In developing their artificial intelligence systems, Google, OpenAI, and other creators installed so-called guardrails that would keep their AIs from disseminating hate speech or disinformation and committing similarly unacceptable acts.

Those guardrails are too weak, according to a new study of ChatGPT published by researchers from IBM, Princeton and Stanford universities, and Virginia Tech.

“Companies try to release AI for good uses and keep its [undesirable or] unlawful uses behind a locked door,” technologist Scott Emmons at the University of California Berkeley told The Wall Street Journal, “but no one knows how to make a lock.”

The study adds fuel to the debate over open-source AI systems versus those that keep their operating structures private.

For example, Meta released an open-source AI earlier this year. That means the system is open to anyone who wants to customize it.

Some criticized Meta for being reckless in releasing a system that could be structured, accidentally or deliberately, to do harm.

In contrast, OpenAI charges fees to businesses and others that want to tweak its ChatGPT AI to perform specific tasks, such as tutoring grade-school students in arithmetic.

However, the researchers testing the guardrails found that they could use this doorway into ChatGPT to twist it to do almost all of the things it wasn’t supposed to do, such as repeat partisan political attacks or use graphic language related to child abuse.

“When companies allow for fine-tuning and the creation of customized versions, they open a Pandora’s box of new safety problems,” Princeton researcher Xiangyu Qi told the WSJ

OpenAI could protect the guardrails by restricting the data outsiders use to customize the program, the researchers said, but that could mean denying some customers the means to use ChatGPT as they would like.

Before releasing an updated ChatGPT in March, OpenAI turned it over to a group whose mission was to make the AI do things the company didn’t want it to.

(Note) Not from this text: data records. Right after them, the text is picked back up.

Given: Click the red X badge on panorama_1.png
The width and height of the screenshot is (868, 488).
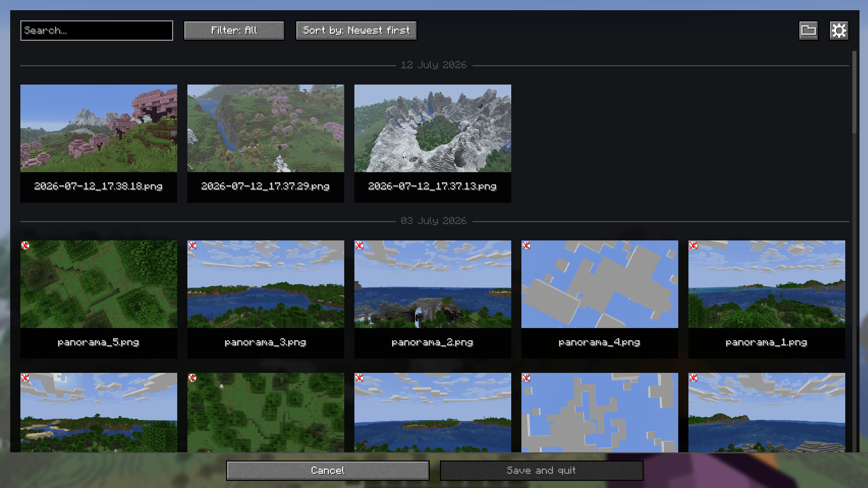Looking at the screenshot, I should pos(693,245).
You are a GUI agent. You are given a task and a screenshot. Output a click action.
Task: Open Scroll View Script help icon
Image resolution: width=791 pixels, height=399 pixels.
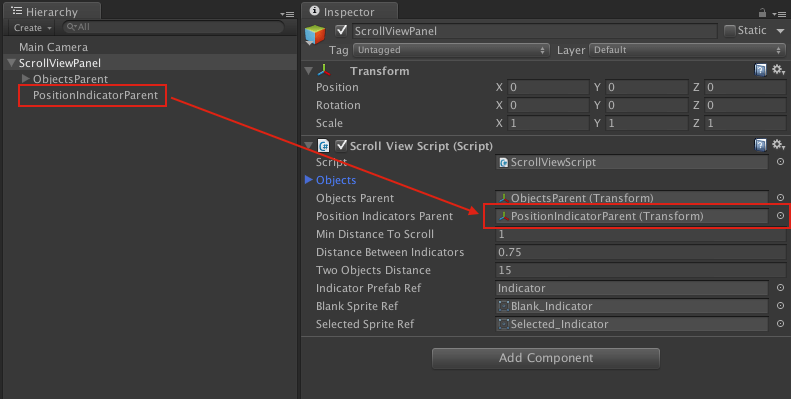(760, 145)

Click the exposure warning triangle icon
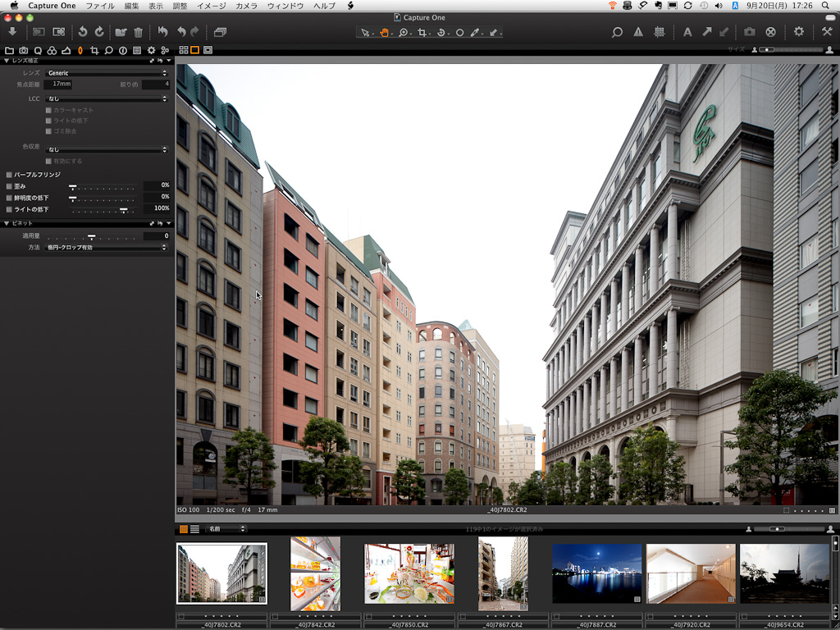pyautogui.click(x=638, y=32)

The group found ways to coax the bot to tell them how to buy illegal firearms online and how to combine common household items to make toxic substances.

As a result, OpenAI broadened and strengthened its guardrails.

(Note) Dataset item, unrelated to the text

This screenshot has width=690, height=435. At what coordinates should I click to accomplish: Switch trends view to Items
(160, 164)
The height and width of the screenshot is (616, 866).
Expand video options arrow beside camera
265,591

This summer, AI engineers at Carnegie Mellon University and the Center for AI Safety showed they could break down those guardrails by attaching long strings of characters to the prompts they used to give the bot a task.

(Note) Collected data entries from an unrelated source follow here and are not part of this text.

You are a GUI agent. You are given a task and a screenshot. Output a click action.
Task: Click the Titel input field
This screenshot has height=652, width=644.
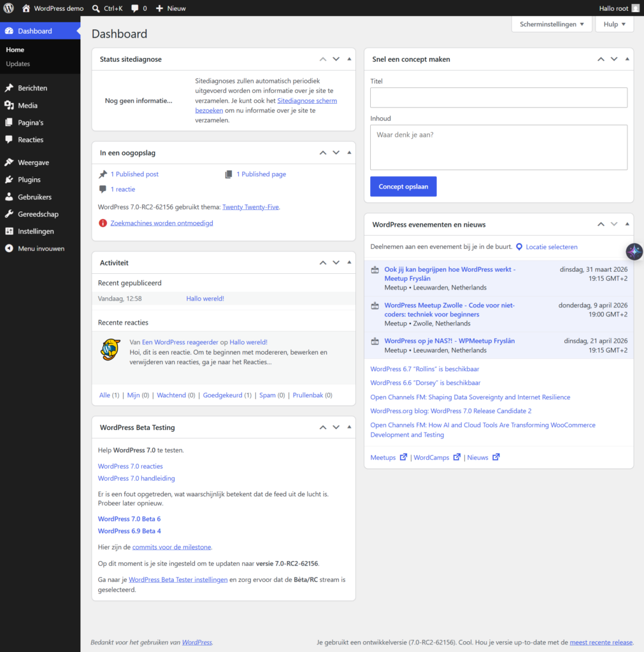(498, 97)
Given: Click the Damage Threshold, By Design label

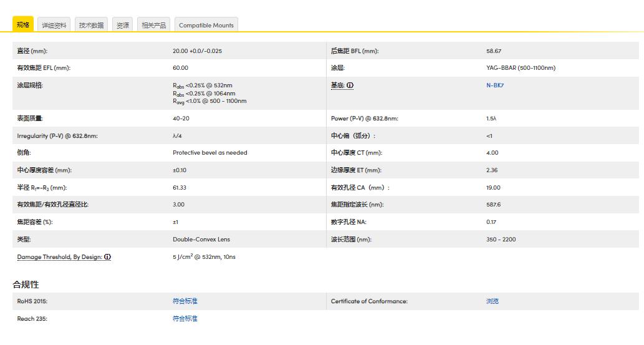Looking at the screenshot, I should pos(59,257).
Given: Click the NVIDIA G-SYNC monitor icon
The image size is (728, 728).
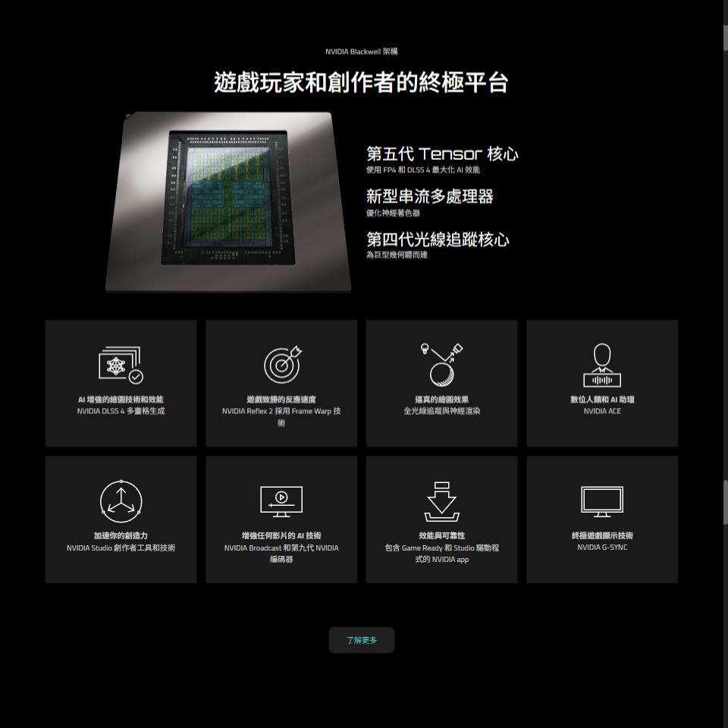Looking at the screenshot, I should point(601,501).
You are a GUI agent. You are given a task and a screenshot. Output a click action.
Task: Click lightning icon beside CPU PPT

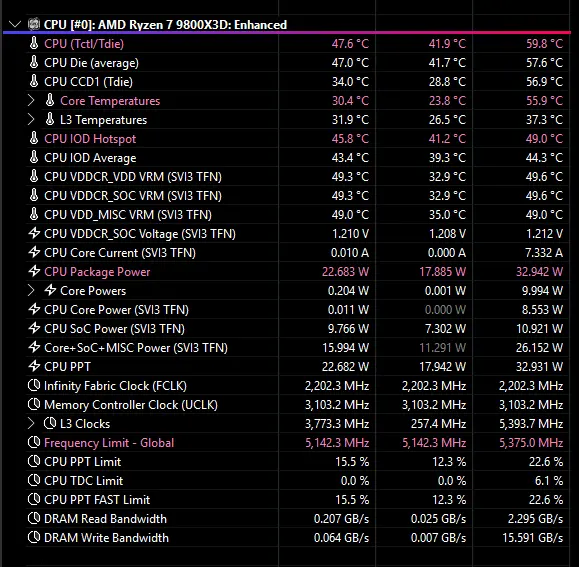(34, 366)
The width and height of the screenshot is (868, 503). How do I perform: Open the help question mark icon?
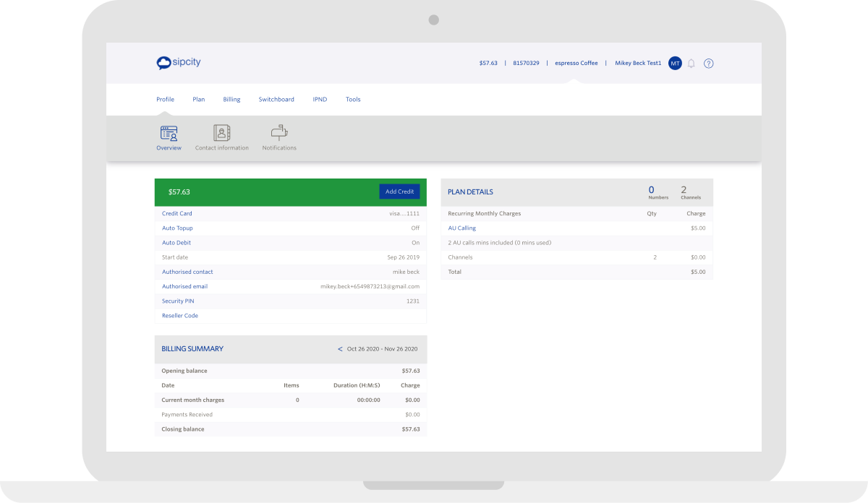point(708,64)
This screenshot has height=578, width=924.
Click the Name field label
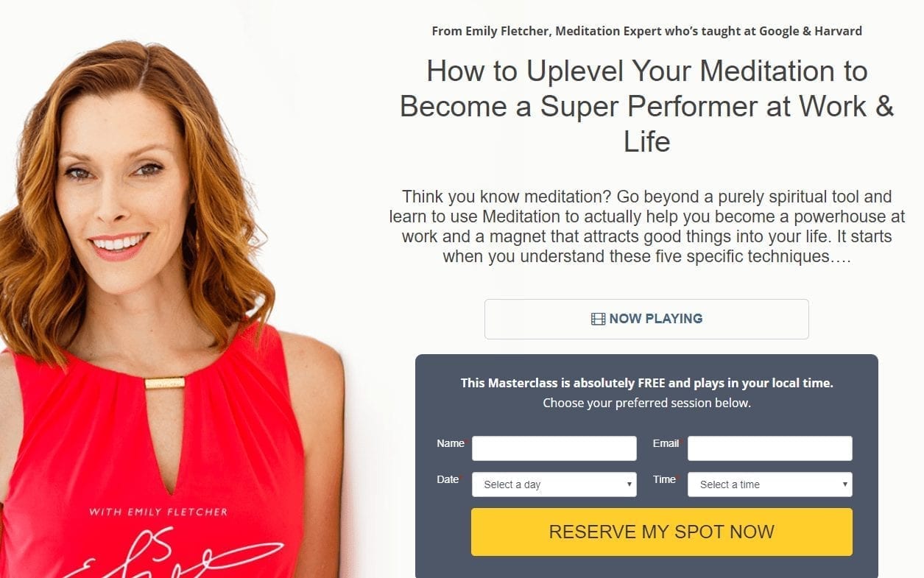(x=450, y=443)
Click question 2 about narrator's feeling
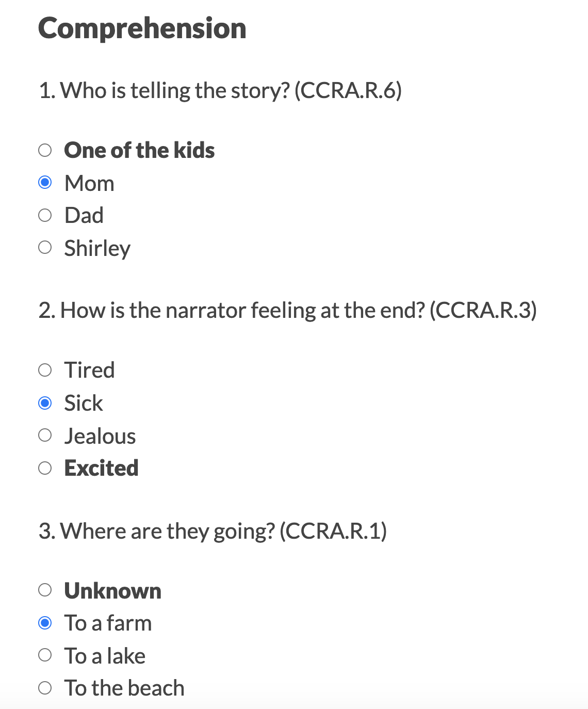The height and width of the screenshot is (709, 588). point(287,311)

More recently, AIs have learned to recognize and understand photos. A common example is that if an AI is shown a photo of the inside of a refrigerator, it can deliver recipes that can be made from the foods on hand.

Just as quickly, researchers found they could break down guardrails by inserting code messages in an image. For example, developer Riley Goodside at start-up Scale AI slipped a message into what appeared to be an image of nothing but whiteness and, in return, the bot created an advertisement for a cosmetics company.

The same technique could be used to generate something much more dangerous, such as instructions for making a pipe bomb. 

“This is a very real concern for the future,” Goodside said to the WSJ. “We don’t know all the ways this can go wrong.”

TRENDPOST: AI is still in its infancy. It will take years, and many instances of blatant abuse, including crimes, before adequate safeguards are figured out and implemented.

Even then, rogue actors will ignore laws and conventions and will continue to use AI for nefarious purposes. This reality is an integral part of the world that AI has created.